▶ [Problem requirements]
Reproduce the material verbatim, from the line containing "The width and height of the screenshot is (848, 636)." through the line containing "Collapse the Settings", with both of those lines included.

▶ [Input records]

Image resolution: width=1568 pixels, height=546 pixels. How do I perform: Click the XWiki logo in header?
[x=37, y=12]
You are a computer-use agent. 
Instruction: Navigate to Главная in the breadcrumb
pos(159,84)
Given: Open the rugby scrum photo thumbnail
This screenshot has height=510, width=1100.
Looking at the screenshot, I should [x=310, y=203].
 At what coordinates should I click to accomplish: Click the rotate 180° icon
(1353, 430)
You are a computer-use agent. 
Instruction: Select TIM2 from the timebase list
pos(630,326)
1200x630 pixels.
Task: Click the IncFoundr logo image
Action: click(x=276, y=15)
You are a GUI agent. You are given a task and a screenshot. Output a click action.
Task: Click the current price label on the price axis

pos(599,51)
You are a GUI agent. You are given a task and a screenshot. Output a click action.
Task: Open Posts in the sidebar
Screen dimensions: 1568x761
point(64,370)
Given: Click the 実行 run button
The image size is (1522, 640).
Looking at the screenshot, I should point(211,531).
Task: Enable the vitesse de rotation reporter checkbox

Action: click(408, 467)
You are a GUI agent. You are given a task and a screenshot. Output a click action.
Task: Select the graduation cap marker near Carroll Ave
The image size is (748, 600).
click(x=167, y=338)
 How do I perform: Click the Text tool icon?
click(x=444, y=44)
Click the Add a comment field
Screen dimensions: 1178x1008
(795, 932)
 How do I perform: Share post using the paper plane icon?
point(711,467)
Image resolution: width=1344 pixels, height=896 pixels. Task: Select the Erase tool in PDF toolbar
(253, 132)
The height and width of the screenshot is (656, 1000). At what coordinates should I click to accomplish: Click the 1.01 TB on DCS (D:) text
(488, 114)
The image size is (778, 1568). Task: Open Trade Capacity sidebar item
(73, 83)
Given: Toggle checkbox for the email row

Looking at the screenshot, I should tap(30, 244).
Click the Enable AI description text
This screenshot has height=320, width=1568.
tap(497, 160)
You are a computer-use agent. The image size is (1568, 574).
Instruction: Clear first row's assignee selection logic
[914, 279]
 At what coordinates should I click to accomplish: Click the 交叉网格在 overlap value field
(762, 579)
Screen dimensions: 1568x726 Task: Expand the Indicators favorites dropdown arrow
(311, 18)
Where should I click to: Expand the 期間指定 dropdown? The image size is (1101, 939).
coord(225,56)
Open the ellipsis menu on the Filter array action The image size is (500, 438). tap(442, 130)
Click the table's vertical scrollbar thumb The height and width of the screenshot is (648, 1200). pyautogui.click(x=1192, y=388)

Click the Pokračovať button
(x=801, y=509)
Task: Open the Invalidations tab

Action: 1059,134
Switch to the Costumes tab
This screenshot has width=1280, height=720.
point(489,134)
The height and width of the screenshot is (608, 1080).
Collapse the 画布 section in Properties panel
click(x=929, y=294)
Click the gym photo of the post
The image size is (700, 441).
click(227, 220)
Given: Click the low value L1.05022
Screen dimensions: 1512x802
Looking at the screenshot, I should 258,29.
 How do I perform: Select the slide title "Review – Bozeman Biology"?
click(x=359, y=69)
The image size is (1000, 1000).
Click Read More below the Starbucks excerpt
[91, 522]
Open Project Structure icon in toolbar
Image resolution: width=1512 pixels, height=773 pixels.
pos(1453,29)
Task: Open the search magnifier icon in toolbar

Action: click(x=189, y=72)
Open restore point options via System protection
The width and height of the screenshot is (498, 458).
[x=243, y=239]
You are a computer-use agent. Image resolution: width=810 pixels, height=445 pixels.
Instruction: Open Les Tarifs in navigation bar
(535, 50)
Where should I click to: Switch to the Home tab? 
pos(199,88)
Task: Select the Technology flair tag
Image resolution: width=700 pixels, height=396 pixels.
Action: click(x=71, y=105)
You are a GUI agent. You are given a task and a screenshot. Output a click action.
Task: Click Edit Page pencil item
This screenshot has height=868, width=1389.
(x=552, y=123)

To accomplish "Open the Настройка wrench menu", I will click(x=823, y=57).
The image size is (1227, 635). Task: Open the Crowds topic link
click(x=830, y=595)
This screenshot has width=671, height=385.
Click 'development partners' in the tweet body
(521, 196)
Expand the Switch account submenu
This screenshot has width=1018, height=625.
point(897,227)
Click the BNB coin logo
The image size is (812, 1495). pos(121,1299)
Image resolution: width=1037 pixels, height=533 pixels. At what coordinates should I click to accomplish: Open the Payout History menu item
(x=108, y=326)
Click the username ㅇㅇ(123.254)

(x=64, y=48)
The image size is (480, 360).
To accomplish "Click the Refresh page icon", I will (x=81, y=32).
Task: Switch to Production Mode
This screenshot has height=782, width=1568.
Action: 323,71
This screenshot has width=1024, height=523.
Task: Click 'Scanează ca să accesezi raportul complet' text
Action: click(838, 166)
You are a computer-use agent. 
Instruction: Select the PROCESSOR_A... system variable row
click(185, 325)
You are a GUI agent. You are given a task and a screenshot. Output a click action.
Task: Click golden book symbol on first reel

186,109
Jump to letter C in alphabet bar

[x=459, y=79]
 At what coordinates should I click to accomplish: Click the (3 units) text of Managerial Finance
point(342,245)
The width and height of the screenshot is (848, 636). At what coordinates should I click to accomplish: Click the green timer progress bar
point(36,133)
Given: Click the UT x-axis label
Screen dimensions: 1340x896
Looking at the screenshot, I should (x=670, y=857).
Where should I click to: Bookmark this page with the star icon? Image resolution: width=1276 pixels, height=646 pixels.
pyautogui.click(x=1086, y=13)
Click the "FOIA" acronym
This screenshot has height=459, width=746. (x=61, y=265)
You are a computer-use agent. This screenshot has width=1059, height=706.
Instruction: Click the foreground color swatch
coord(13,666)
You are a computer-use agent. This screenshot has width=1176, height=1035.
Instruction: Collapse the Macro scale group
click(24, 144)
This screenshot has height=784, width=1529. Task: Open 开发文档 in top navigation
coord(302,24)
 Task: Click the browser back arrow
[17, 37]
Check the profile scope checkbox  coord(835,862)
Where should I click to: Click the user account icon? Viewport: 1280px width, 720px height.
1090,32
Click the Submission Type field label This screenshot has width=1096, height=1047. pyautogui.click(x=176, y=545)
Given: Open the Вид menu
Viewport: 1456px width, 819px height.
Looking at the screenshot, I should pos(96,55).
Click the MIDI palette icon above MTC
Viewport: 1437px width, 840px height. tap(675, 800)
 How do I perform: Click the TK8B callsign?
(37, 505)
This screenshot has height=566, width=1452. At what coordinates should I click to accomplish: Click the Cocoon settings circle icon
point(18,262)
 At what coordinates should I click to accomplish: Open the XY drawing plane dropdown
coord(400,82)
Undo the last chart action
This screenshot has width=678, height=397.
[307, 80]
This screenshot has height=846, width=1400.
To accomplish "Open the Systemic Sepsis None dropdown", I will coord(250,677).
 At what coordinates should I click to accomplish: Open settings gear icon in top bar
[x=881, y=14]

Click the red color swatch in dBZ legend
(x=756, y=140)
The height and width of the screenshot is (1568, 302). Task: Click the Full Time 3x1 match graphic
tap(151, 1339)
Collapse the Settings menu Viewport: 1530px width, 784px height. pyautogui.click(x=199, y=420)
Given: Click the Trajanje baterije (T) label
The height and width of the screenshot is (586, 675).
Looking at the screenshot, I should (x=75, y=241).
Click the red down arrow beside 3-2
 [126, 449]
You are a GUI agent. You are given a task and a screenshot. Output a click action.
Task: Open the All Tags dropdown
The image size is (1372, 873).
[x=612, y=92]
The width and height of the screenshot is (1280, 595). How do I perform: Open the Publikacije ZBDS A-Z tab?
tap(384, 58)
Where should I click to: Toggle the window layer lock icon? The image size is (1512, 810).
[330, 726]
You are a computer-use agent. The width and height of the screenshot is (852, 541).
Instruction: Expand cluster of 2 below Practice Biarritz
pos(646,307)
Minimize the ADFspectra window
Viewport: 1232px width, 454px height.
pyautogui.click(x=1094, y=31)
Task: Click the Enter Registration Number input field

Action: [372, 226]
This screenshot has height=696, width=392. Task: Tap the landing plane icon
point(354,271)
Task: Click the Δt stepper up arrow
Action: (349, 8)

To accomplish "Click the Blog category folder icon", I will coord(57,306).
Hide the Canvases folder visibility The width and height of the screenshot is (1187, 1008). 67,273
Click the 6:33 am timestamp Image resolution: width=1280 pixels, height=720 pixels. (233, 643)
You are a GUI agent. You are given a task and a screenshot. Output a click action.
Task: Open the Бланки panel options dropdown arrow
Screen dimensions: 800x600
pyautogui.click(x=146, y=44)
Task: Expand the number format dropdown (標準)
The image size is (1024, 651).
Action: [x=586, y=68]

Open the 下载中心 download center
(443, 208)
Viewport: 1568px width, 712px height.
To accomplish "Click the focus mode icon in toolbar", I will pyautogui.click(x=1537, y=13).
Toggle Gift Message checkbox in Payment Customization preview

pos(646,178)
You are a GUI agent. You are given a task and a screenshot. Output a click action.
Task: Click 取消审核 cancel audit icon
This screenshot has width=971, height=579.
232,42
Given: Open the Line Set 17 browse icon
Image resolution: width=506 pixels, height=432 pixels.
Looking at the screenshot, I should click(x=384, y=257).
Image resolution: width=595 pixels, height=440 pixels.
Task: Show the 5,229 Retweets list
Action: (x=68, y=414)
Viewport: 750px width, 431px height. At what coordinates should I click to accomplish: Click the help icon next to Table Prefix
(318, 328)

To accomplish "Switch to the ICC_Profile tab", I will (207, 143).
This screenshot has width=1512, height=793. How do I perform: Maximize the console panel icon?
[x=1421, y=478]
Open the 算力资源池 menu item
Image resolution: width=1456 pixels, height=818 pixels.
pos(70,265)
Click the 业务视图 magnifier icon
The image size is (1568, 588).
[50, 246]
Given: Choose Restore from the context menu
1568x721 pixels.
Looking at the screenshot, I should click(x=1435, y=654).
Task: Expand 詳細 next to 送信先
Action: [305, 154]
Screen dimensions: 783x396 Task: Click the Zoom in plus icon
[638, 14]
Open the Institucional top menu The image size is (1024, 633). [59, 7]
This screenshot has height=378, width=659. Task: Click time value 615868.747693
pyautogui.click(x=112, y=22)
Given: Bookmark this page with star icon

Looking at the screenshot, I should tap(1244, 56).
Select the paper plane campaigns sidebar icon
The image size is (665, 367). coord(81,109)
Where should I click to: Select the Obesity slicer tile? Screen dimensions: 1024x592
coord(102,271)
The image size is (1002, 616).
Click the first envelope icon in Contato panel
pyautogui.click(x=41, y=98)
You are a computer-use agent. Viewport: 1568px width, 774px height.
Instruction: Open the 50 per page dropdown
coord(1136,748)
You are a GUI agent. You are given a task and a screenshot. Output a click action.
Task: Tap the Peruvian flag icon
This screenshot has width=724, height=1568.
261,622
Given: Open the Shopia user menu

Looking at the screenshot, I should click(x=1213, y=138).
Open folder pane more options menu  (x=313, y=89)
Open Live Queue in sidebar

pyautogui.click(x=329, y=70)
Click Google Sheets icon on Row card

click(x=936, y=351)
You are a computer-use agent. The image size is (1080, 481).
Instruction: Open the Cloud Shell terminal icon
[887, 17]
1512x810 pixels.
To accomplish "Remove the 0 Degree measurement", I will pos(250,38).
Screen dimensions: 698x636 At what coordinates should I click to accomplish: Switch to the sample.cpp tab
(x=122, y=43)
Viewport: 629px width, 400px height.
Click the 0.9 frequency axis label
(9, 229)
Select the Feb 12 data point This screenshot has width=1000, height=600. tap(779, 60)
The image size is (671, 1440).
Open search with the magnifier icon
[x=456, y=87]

▶ [Solution to this exercise]
The width and height of the screenshot is (848, 636). At what coordinates should I click to accomplish: Click the green timer progress bar
point(36,133)
Given: Click the UT x-axis label
Screen dimensions: 1340x896
Looking at the screenshot, I should (x=670, y=857).
Where should I click to: Bookmark this page with the star icon? Image resolution: width=1276 pixels, height=646 pixels.
pyautogui.click(x=1086, y=13)
Click the "FOIA" acronym
This screenshot has height=459, width=746. (x=61, y=265)
You are a computer-use agent. This screenshot has width=1059, height=706.
Instruction: Click the foreground color swatch
coord(13,666)
You are a computer-use agent. This screenshot has width=1176, height=1035.
Instruction: Collapse the Macro scale group
click(24, 144)
This screenshot has height=784, width=1529. Task: Open 开发文档 in top navigation
coord(302,24)
 Task: Click the browser back arrow
[17, 37]
Check the profile scope checkbox  coord(835,862)
Where should I click to: Click the user account icon? Viewport: 1280px width, 720px height.
1090,32
Click the Submission Type field label This screenshot has width=1096, height=1047. pyautogui.click(x=176, y=545)
Given: Open the Вид menu
Viewport: 1456px width, 819px height.
Looking at the screenshot, I should pos(96,55).
Click the MIDI palette icon above MTC
Viewport: 1437px width, 840px height. tap(675, 800)
 How do I perform: Click the TK8B callsign?
(37, 505)
This screenshot has height=566, width=1452. At what coordinates should I click to accomplish: Click the Cocoon settings circle icon
point(18,262)
 At what coordinates should I click to accomplish: Open the XY drawing plane dropdown
coord(400,82)
Undo the last chart action
This screenshot has width=678, height=397.
[307, 80]
This screenshot has height=846, width=1400.
To accomplish "Open the Systemic Sepsis None dropdown", I will coord(250,677).
 At what coordinates should I click to accomplish: Open settings gear icon in top bar
[x=881, y=14]

Click the red color swatch in dBZ legend
(x=756, y=140)
The height and width of the screenshot is (1568, 302). Task: Click the Full Time 3x1 match graphic
tap(151, 1339)
Collapse the Settings menu Viewport: 1530px width, 784px height. pyautogui.click(x=199, y=420)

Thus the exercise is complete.